**SUPPLIED DATA:**
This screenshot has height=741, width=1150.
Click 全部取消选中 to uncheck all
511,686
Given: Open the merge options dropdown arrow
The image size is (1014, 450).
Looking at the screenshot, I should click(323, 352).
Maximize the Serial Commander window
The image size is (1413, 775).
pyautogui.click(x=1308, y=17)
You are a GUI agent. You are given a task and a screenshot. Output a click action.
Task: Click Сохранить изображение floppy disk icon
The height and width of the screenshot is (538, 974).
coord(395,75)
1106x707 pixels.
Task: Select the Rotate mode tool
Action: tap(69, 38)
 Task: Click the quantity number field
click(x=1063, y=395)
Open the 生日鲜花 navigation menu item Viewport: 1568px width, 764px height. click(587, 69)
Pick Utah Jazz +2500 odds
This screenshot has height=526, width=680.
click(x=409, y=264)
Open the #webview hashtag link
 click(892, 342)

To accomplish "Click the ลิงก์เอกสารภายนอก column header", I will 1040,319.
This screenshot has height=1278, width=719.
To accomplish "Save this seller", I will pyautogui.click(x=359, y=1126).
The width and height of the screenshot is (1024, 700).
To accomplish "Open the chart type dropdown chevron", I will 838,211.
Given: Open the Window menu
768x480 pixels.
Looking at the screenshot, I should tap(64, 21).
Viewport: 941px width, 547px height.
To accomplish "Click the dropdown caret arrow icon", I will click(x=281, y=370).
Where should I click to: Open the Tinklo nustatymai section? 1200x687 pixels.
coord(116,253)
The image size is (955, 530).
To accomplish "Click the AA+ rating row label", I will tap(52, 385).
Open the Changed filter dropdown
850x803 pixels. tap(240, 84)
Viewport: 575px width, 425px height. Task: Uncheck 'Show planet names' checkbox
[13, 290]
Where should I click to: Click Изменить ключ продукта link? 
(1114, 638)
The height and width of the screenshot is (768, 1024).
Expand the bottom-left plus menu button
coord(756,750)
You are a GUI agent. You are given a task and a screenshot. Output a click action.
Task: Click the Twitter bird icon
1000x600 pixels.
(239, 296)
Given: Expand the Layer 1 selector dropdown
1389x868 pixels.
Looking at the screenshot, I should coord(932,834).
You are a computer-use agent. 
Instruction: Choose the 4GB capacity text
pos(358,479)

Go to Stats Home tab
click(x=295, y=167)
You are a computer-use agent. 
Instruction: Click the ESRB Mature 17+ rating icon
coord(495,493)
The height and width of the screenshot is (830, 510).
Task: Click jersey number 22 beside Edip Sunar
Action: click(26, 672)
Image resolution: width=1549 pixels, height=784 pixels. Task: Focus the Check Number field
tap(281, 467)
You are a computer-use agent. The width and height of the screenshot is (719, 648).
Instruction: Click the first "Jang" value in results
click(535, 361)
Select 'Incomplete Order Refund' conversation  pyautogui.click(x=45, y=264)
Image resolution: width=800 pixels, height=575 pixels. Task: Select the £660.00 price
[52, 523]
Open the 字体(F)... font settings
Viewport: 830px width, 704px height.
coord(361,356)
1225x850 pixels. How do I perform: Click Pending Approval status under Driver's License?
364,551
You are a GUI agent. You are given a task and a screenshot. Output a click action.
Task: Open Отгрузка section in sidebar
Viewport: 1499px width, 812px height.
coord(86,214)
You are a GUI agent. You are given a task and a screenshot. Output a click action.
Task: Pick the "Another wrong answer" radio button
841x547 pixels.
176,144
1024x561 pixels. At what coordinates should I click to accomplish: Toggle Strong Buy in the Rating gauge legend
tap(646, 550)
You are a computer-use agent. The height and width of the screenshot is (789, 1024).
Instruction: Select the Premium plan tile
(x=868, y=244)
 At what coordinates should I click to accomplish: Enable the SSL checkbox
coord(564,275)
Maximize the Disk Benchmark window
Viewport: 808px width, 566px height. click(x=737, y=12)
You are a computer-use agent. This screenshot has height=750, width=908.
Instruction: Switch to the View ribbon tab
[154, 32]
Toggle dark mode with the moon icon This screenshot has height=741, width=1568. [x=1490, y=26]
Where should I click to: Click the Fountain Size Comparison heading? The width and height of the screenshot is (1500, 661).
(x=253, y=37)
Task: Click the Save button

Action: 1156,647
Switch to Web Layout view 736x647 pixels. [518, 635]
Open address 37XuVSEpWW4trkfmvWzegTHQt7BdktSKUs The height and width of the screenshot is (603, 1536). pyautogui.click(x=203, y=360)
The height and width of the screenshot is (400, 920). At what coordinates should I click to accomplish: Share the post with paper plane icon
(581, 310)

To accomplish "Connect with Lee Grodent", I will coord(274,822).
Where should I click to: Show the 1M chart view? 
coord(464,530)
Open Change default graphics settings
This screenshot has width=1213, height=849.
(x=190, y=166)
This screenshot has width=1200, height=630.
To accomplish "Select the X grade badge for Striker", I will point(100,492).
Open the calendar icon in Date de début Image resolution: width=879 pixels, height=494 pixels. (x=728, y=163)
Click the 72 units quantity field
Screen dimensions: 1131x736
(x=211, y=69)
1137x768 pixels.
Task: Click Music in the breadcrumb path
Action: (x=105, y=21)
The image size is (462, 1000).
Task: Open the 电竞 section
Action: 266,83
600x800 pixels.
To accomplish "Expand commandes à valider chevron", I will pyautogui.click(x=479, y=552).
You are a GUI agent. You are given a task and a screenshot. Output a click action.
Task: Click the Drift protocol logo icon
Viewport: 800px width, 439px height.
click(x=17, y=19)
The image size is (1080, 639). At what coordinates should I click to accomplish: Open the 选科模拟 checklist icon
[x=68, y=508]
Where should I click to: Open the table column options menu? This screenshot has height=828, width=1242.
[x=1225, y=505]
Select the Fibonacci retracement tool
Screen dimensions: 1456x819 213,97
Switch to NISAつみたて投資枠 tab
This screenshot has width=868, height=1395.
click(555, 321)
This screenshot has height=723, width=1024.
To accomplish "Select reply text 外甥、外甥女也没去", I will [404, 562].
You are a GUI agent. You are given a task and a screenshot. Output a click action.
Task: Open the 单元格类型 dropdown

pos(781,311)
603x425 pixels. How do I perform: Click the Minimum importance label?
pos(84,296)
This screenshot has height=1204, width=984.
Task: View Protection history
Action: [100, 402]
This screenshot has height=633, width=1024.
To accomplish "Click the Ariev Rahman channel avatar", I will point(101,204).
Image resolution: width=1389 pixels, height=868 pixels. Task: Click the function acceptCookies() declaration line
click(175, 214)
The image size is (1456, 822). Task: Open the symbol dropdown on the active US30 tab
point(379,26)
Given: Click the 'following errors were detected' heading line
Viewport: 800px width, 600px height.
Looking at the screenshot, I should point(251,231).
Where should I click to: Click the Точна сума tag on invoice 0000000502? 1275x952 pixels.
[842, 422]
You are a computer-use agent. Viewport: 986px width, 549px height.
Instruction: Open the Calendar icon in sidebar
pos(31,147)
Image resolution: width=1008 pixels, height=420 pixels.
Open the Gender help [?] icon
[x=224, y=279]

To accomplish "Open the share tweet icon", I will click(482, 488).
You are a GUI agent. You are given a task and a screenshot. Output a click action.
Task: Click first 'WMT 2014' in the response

**WORK TASK:** Copy the records exactly, keeping every word in place.

**RESULT FOR THIS EXERCISE:**
This screenshot has height=741, width=1150.
Click 全部取消选中 to uncheck all
511,686
Given: Open the merge options dropdown arrow
The image size is (1014, 450).
Looking at the screenshot, I should click(323, 352).
Maximize the Serial Commander window
The image size is (1413, 775).
pyautogui.click(x=1308, y=17)
You are a GUI agent. You are given a task and a screenshot. Output a click action.
Task: Click Сохранить изображение floppy disk icon
The height and width of the screenshot is (538, 974).
coord(395,75)
1106x707 pixels.
Task: Select the Rotate mode tool
Action: tap(69, 38)
 Task: Click the quantity number field
click(x=1063, y=395)
Open the 生日鲜花 navigation menu item Viewport: 1568px width, 764px height. click(587, 69)
Pick Utah Jazz +2500 odds
This screenshot has height=526, width=680.
click(x=409, y=264)
Open the #webview hashtag link
 click(892, 342)

To accomplish "Click the ลิงก์เอกสารภายนอก column header", I will 1040,319.
This screenshot has height=1278, width=719.
To accomplish "Save this seller", I will pyautogui.click(x=359, y=1126).
The width and height of the screenshot is (1024, 700).
To accomplish "Open the chart type dropdown chevron", I will 838,211.
Given: Open the Window menu
768x480 pixels.
Looking at the screenshot, I should tap(64, 21).
Viewport: 941px width, 547px height.
To accomplish "Click the dropdown caret arrow icon", I will click(x=281, y=370).
Where should I click to: Open the Tinklo nustatymai section? 1200x687 pixels.
coord(116,253)
The image size is (955, 530).
To accomplish "Click the AA+ rating row label", I will tap(52, 385).
Open the Changed filter dropdown
850x803 pixels. tap(240, 84)
Viewport: 575px width, 425px height. Task: Uncheck 'Show planet names' checkbox
[13, 290]
Where should I click to: Click Изменить ключ продукта link? 
(1114, 638)
The height and width of the screenshot is (768, 1024).
Expand the bottom-left plus menu button
coord(756,750)
You are a GUI agent. You are given a task and a screenshot. Output a click action.
Task: Click the Twitter bird icon
1000x600 pixels.
(239, 296)
Given: Expand the Layer 1 selector dropdown
1389x868 pixels.
Looking at the screenshot, I should coord(932,834).
You are a computer-use agent. 
Instruction: Choose the 4GB capacity text
pos(358,479)

Go to Stats Home tab
click(x=295, y=167)
You are a computer-use agent. 
Instruction: Click the ESRB Mature 17+ rating icon
coord(495,493)
The height and width of the screenshot is (830, 510).
Task: Click jersey number 22 beside Edip Sunar
Action: click(26, 672)
Image resolution: width=1549 pixels, height=784 pixels. Task: Focus the Check Number field
tap(281, 467)
You are a computer-use agent. The width and height of the screenshot is (719, 648).
Instruction: Click the first "Jang" value in results
click(535, 361)
Select 'Incomplete Order Refund' conversation  pyautogui.click(x=45, y=264)
Image resolution: width=800 pixels, height=575 pixels. Task: Select the £660.00 price
[52, 523]
Open the 字体(F)... font settings
Viewport: 830px width, 704px height.
coord(361,356)
1225x850 pixels. How do I perform: Click Pending Approval status under Driver's License?
364,551
You are a GUI agent. You are given a task and a screenshot. Output a click action.
Task: Open Отгрузка section in sidebar
Viewport: 1499px width, 812px height.
coord(86,214)
You are a GUI agent. You are given a task and a screenshot. Output a click action.
Task: Pick the "Another wrong answer" radio button
841x547 pixels.
176,144
1024x561 pixels. At what coordinates should I click to accomplish: Toggle Strong Buy in the Rating gauge legend
tap(646, 550)
You are a computer-use agent. The height and width of the screenshot is (789, 1024).
Instruction: Select the Premium plan tile
(x=868, y=244)
 At what coordinates should I click to accomplish: Enable the SSL checkbox
coord(564,275)
Maximize the Disk Benchmark window
Viewport: 808px width, 566px height. click(x=737, y=12)
You are a computer-use agent. This screenshot has height=750, width=908.
Instruction: Switch to the View ribbon tab
[154, 32]
Toggle dark mode with the moon icon This screenshot has height=741, width=1568. [x=1490, y=26]
Where should I click to: Click the Fountain Size Comparison heading? The width and height of the screenshot is (1500, 661).
(x=253, y=37)
Task: Click the Save button

Action: 1156,647
Switch to Web Layout view 736x647 pixels. [518, 635]
Open address 37XuVSEpWW4trkfmvWzegTHQt7BdktSKUs The height and width of the screenshot is (603, 1536). pyautogui.click(x=203, y=360)
The height and width of the screenshot is (400, 920). At what coordinates should I click to accomplish: Share the post with paper plane icon
(581, 310)

To accomplish "Connect with Lee Grodent", I will coord(274,822).
Where should I click to: Show the 1M chart view? 
coord(464,530)
Open Change default graphics settings
This screenshot has width=1213, height=849.
(x=190, y=166)
This screenshot has width=1200, height=630.
To accomplish "Select the X grade badge for Striker", I will point(100,492).
Open the calendar icon in Date de début Image resolution: width=879 pixels, height=494 pixels. (x=728, y=163)
Click the 72 units quantity field
Screen dimensions: 1131x736
(x=211, y=69)
1137x768 pixels.
Task: Click Music in the breadcrumb path
Action: (x=105, y=21)
The image size is (462, 1000).
Task: Open the 电竞 section
Action: 266,83
600x800 pixels.
To accomplish "Expand commandes à valider chevron", I will pyautogui.click(x=479, y=552).
You are a GUI agent. You are given a task and a screenshot. Output a click action.
Task: Click the Drift protocol logo icon
Viewport: 800px width, 439px height.
click(x=17, y=19)
The image size is (1080, 639). At what coordinates should I click to accomplish: Open the 选科模拟 checklist icon
[x=68, y=508]
Where should I click to: Open the table column options menu? This screenshot has height=828, width=1242.
[x=1225, y=505]
Select the Fibonacci retracement tool
Screen dimensions: 1456x819 213,97
Switch to NISAつみたて投資枠 tab
This screenshot has width=868, height=1395.
click(555, 321)
This screenshot has height=723, width=1024.
To accomplish "Select reply text 外甥、外甥女也没去", I will [404, 562].
You are a GUI agent. You are given a task and a screenshot. Output a click action.
Task: Open the 单元格类型 dropdown

pos(781,311)
603x425 pixels. How do I perform: Click the Minimum importance label?
pos(84,296)
This screenshot has height=1204, width=984.
Task: View Protection history
Action: [100, 402]
This screenshot has height=633, width=1024.
To accomplish "Click the Ariev Rahman channel avatar", I will point(101,204).
Image resolution: width=1389 pixels, height=868 pixels. Task: Click the function acceptCookies() declaration line
click(175, 214)
The image size is (1456, 822). Task: Open the symbol dropdown on the active US30 tab
point(379,26)
Given: Click the 'following errors were detected' heading line
Viewport: 800px width, 600px height.
Looking at the screenshot, I should point(251,231).
Where should I click to: Click the Точна сума tag on invoice 0000000502? 1275x952 pixels.
[842, 422]
You are a computer-use agent. Viewport: 986px width, 549px height.
Instruction: Open the Calendar icon in sidebar
pos(31,147)
Image resolution: width=1008 pixels, height=420 pixels.
Open the Gender help [?] icon
[x=224, y=279]

To accomplish "Open the share tweet icon", I will click(482, 488).
You are a GUI agent. You are given a task and a screenshot. Output a click action.
Task: Click first 'WMT 2014' in the response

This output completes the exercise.